Each line from the one containing "Given: Click the" to the end of the entries below is to be set down exactly; the pictures are not.
:::::
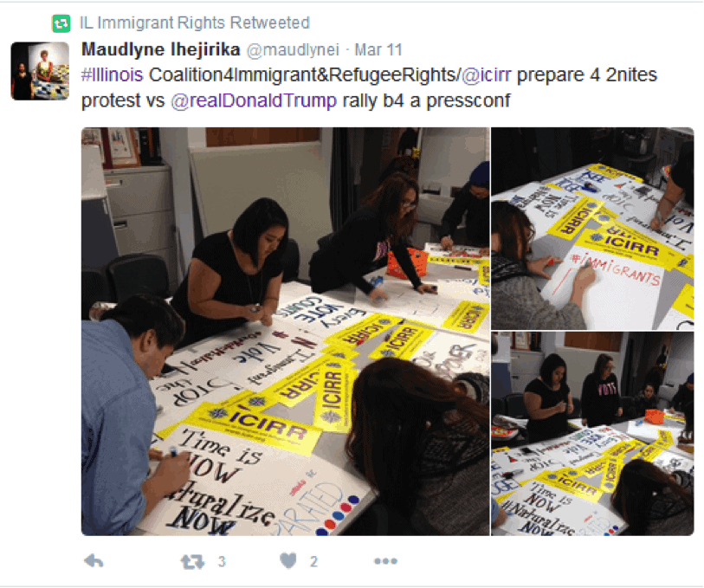Viewport: 704px width, 588px height.
Task: Click the green retweeted badge icon
Action: click(61, 23)
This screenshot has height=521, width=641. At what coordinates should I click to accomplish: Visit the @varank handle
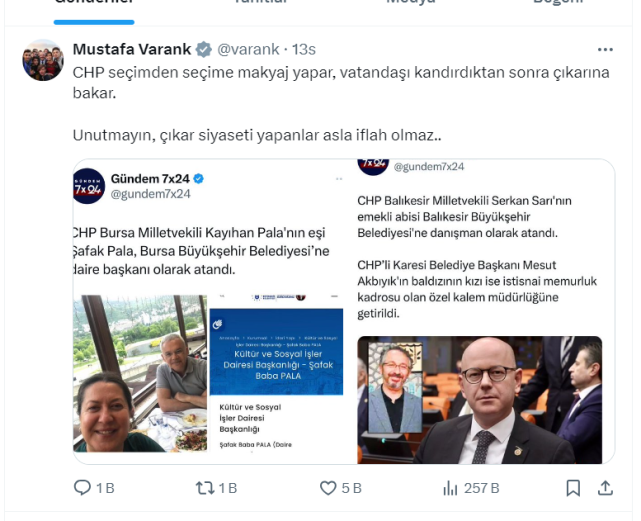pyautogui.click(x=248, y=49)
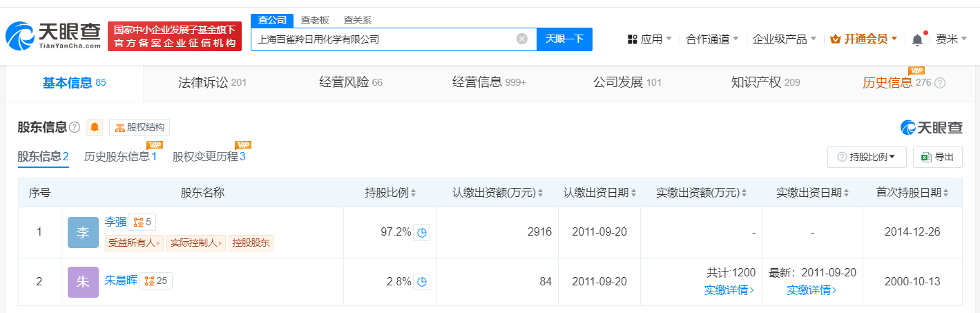The image size is (980, 313).
Task: Expand the 企业级产品 menu
Action: pos(784,39)
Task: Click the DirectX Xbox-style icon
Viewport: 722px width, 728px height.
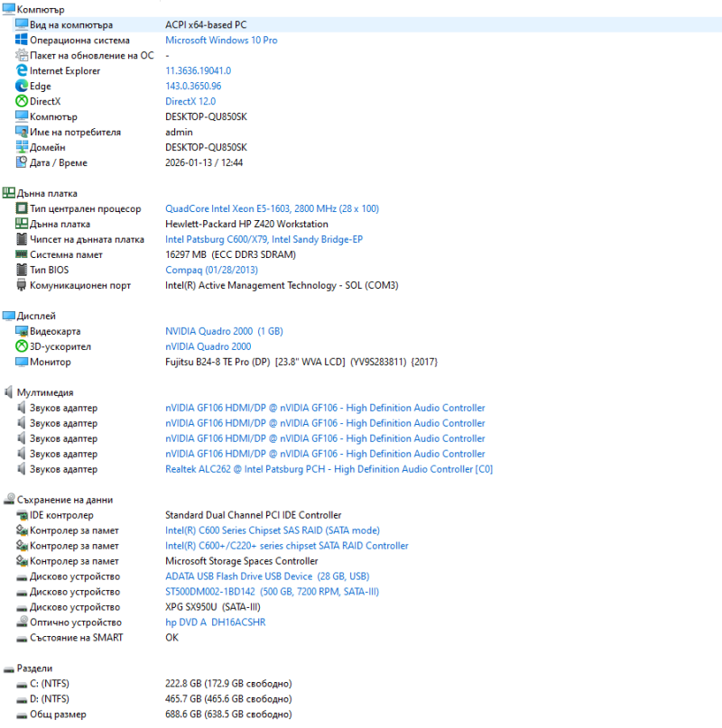Action: pyautogui.click(x=22, y=102)
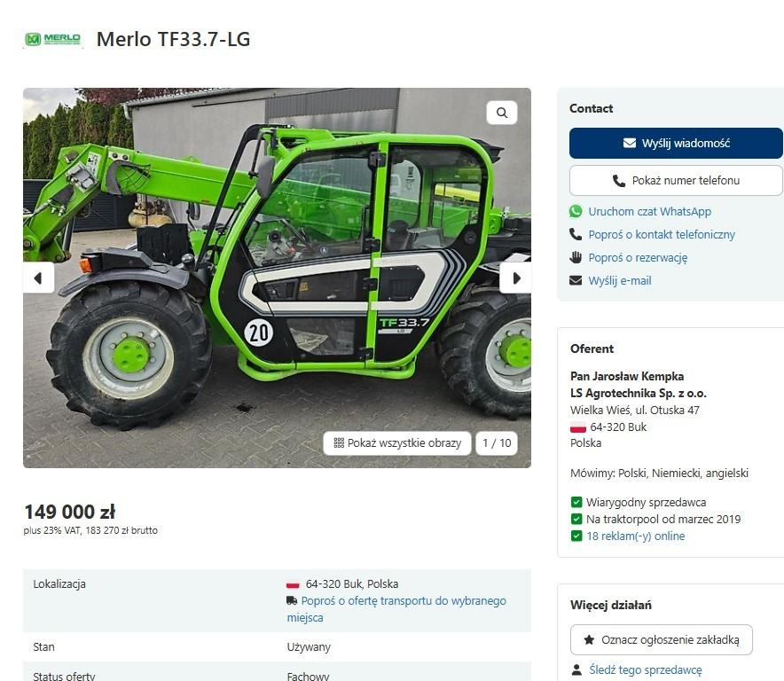Image resolution: width=784 pixels, height=681 pixels.
Task: Click the envelope icon next to Wyślij e-mail
Action: [576, 280]
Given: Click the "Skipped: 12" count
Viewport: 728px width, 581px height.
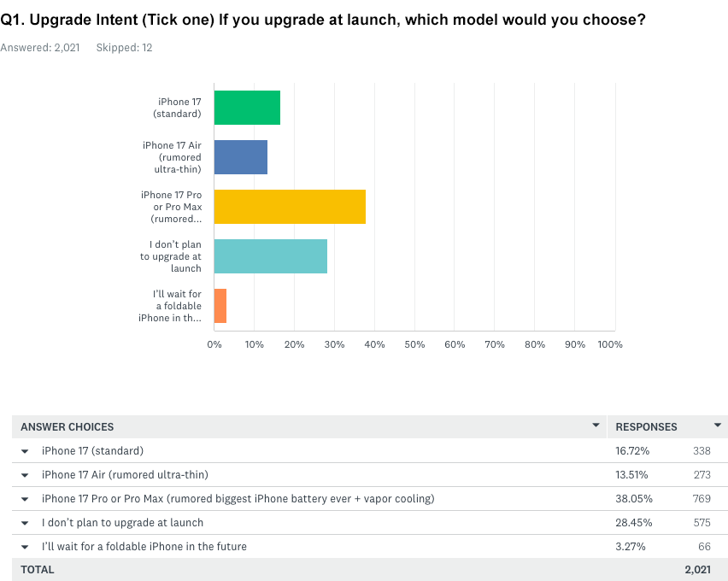Looking at the screenshot, I should (x=124, y=48).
:::::
## EXERCISE ANSWER
Given: Click the "Skipped: 12" count
Viewport: 728px width, 581px height.
Looking at the screenshot, I should (x=124, y=48).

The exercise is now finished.